Now, the father of two uses the scars on his chests as a grim reminder of how he almost lost everything.

In an interview with Guardian Media, Manocha said he started smoking at the age of 18, unaware that smoking was narrowing his arteries. His grandparents, uncles and his father Dipinder Manocha had all suffered from heart disease at a young age, but Manocha believed because he was athletic and played cricket and football regularly, he was not in harm’s way.

He loved eating steak, lobster, doubles and other fried foods. He smoked and played sports to de-stress.

Being the chief executive officer of Caribbean Safety Products Limited, Manocha’s life was demanding and fast-paced. His enjoyed planning family vacations and assisting various children charities.

In August 2019, while on a family vacation in Miami, Manocha began getting excruciating chest pains. He was rushed to the Emergency Room of the Aventura Hospital and Medical Centre. There they discovered that his left artery was totally blocked and he needed emergency surgery.

A stainless steel stent was placed to widen the artery and two days later, he had another surgery again to clear two more arteries.

“ In all, they placed stents in three of my arteries. After two months I was given clearance to fly back home. I started to eat right and exercise. I stopped smoking. I believed I was on my way to recovery,” Manocha recalled.

However, nine months later, he again began developing excruciating chest and jaw pains. It was in June 2020 and T&T was facing the COVID-19 lockdown.

“I went to my local cardiologist at Caribbean Heart Care. They did an urgent angiogram and found that the three stents were blocked up again.”

Manocha said he was diagnosed with in-stent restenosis which affects only two per cent of patients with stent implants,” Manocha said.

The blockage was 90 per cent and once again Manocha went under the knife.

“I had to do urgent open-heart triple bypass surgery. Many of my friends felt I should have returned to Miami but I didn’t. My surgery was done right here at Caribbean Heart Care and I was impressed by their service and my recovery under their care,” Manocha said.

Now, seven months later, Manocha wants T&T to know that it was possible to get exceptional and efficient open heart surgery locally.

“My heart attacks could have been fatal but it was not. I believe I was given a new lease on life which I am using to educate p[eople about the importance of safeguarding their health,” Manocha said.

He said enough is not being done to educate young people about the dangers of smoking.

Having smoked for 20 years, Manocha said he regretted having a vice which impacted negatively on his health.

Manocha said he has been invited to speak at several companies educating workers about handling stress.

“It is OK to have a vice or a hobby but it should not be a vice or hobby that is bad for your health,” he said.

Manocha said he also wanted people to have faith in the local health institutions.

Today, Manocha said he takes two days off from work every week. He uses Fridays and Saturdays to spend time with his family.

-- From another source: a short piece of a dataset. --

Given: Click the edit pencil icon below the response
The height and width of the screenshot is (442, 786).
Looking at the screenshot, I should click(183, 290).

He has a garden and has changed his diet to include fewer carbs and more protein. He enjoys vegetables and no longer eats fried foods.

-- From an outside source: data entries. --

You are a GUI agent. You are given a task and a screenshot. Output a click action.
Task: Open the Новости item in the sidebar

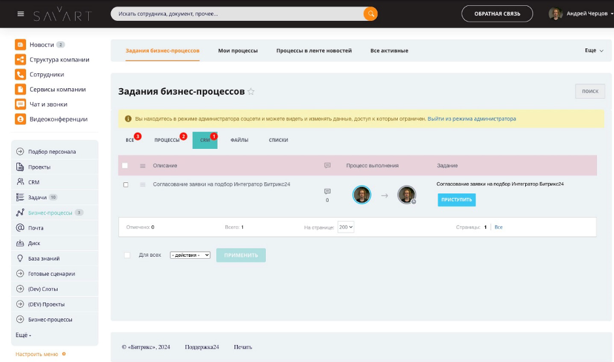coord(42,44)
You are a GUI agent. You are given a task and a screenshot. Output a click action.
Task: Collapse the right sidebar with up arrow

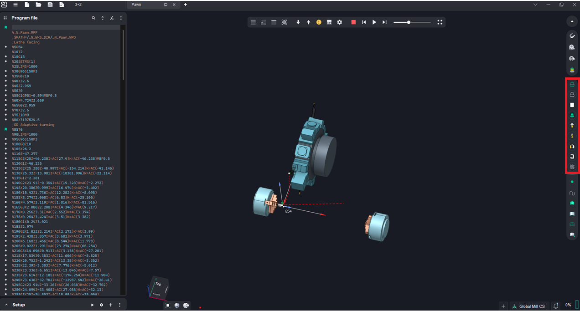click(572, 21)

He also maintains a basic exercise routine, engaging in a brisk hour’s walk at Palmiste Park daily. Whenever it rains, Manocha exercises on his treadmill for the same duration.

Although there are four scars on his chest, Manocha said it reminds him of the trauma he faced and overcame.

“I plan to live as long as possible. I have dreams to enjoy my grandchildren and I always say, life is not a bed of roses. You will meet obstacles along the way. This was an obstacle in life that I bounced up and thankfully with God’s grace, I was able to overcome. I will continue to be in the business world. This is what keeps my heart pumping but I will find healthy ways to de-stress,” he said.

Manocha said it mattered not how much money and possessions one accumulated.

“My perspective on life has changed. Your wealth is your health. Without health you cannot enjoy anything, not even the air or the simple things in life,” he added.

The young businessman encouraged citizens to have faith in the local doctors.

He also said people must encourage one another to exercise regularly, eat healthily and live peaceably with love and kindness.